Trump even views the coronavirus, which is, you know, a virus with no real agency, as a plot to destroy him, as if all those people decided to get sick and die just to make him look bad.
Meanwhile, if there was one word to describe Trump's supporters — who, let's remember, were on the winning side in 2016 — it would be "bitter." Turn on Fox News any random night, and it's a full blown whine-fest about how alleged "elites" are trying to control them and ruin their lives. The fact that their party controls most state governments, the White House, the Senate and the federal courts never factors in. The narrative is one of perpetual victimhood.
Witness, for instance, this recent piece from National Review editor Rich Lowry, an alleged adult, entitled "The Only Middle Finger Available," which argues that a Trump vote is "a gigantic rude gesture directed at the commanding heights of American culture."
Want more Amanda Marcotte on politics?

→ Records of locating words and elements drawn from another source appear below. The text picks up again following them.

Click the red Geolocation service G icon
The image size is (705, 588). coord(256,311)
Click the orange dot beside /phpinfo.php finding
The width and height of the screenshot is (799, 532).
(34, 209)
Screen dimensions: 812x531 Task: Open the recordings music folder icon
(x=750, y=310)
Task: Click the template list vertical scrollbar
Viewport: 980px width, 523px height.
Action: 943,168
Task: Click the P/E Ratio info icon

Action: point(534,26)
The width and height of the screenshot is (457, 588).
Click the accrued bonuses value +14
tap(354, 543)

Subscribe to her newsletter Standing Room Only.
Of course, Trump is quite literally the "commanding height" of American culture right now, not just because he's the most powerful person in the world but because his severe personality disorders have made him a black hole of attention.
But in the warped imagination of Trump-loving conservatives, they're perpetual losers, even and especially when they're winning. So they always imagine they are justified in lashing out and punishing liberals. Winning elections doesn't mean trying to govern, just amassing more power to act out their revenge fantasies.

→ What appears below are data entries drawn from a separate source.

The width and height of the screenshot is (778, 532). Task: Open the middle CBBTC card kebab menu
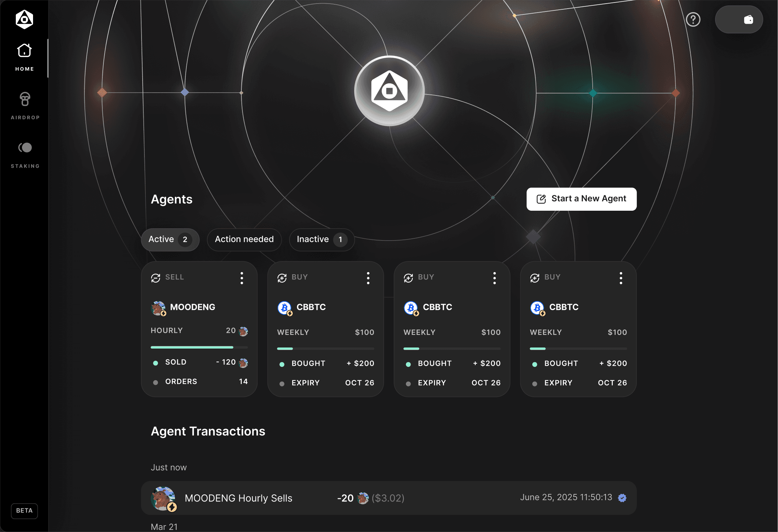click(495, 278)
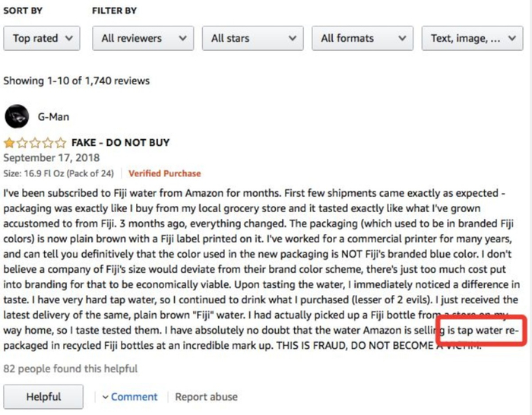532x415 pixels.
Task: Click the Verified Purchase label
Action: coord(164,173)
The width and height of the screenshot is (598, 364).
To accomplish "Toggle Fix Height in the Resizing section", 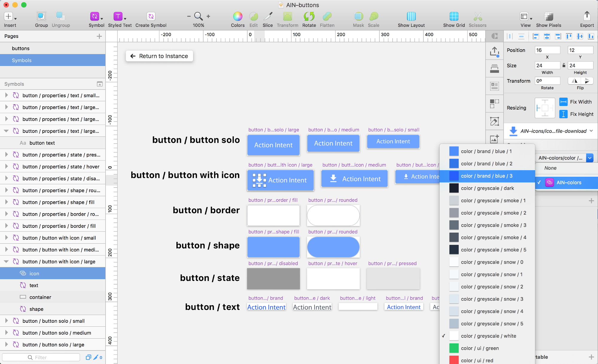I will pyautogui.click(x=564, y=114).
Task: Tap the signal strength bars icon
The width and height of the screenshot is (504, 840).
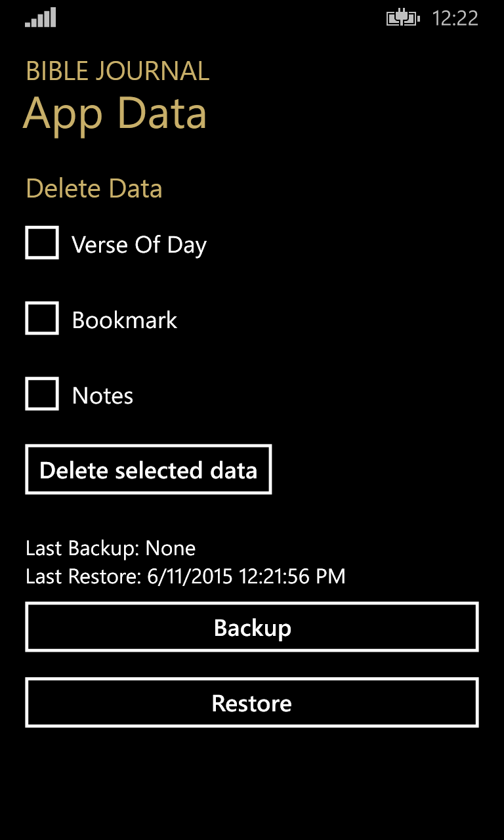Action: click(x=41, y=18)
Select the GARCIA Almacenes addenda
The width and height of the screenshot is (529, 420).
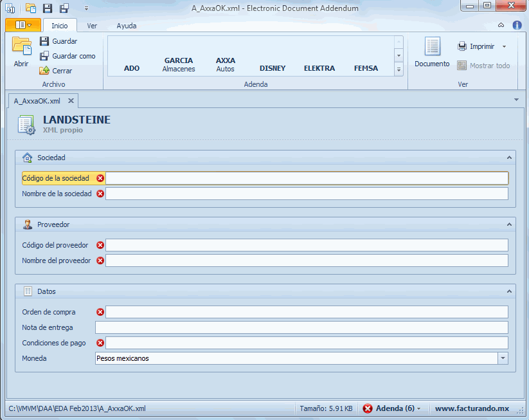(178, 64)
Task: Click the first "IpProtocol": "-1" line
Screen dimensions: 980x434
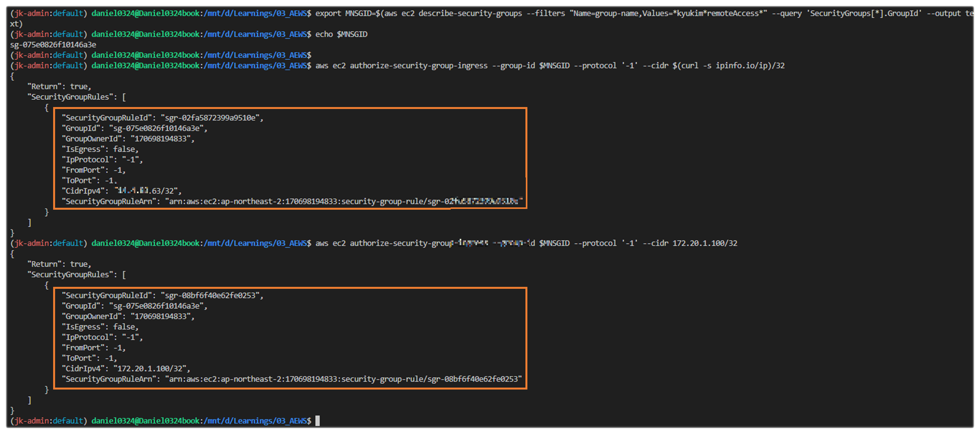Action: [102, 159]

This is why the debates over whether Trump is "really" a fascist are somewhat missing the point. In the political science terms of government organization, he is not a fascist dictator. But the rhetoric, ideology and affect of modern conservatism have tipped strongly toward authoritarianism in recent years.
In more normal historic condition, conservatism is inherently a protectionist ideology, an attempt to preserve the current social order, with all its hierarchies and inequalities. But modern right-wingers imagine themselves as having already lost nearly all of that. They claim to be trying to restoring the lost (and mostly imaginary) "greatness" of the past, a narrative that's a lot closer to fascism than conservatism.
That's why the Trumpian slogan is "Make America Great Again." There was a tepid effort by the 2020 Trump campaign, after four years in power, to update that to "Keep America Great." But that reboot pretty much fell to the wayside and the campaign reverted to MAGA sloganeering. Trumpism always requires imagining that its adherents are the underdogs struggling against an all-powerful elite. Admitting the fact that they've been in power for four years — and squandered every opportunity to do anything constructive — is not on the table.
Trump is likely to throw a massive tantrum if he loses this election, no doubt. But there's also a possibility that the blow to his ego will be such that he and his supporters will slink away in shame, especially if the election is a rout.
In the face of real defeat, Trump's "bunker boy" side tends to show itself. He's already canceled his appearance at the election-night party at Trump International Hotel, suggesting his reaction to a possible defeat is to hide away in the White House.
If Trump wins by whatever means, however, we're looking at another long four years of him whining, playing the victim and abusing his power of office to punish anyone who didn't vote for him. His followers will go right along with it, nursing endless grievance because, while they control most of the power in Washington, they still have to put up with "RuPaul's Drag Race" and women talking back to them on the internet. The right will never stop casting themselves as the wounded victims of any and all social change. The most we can hope for from this election is that they're handed a humiliation so big that it stuns them into silence, at least temporarily.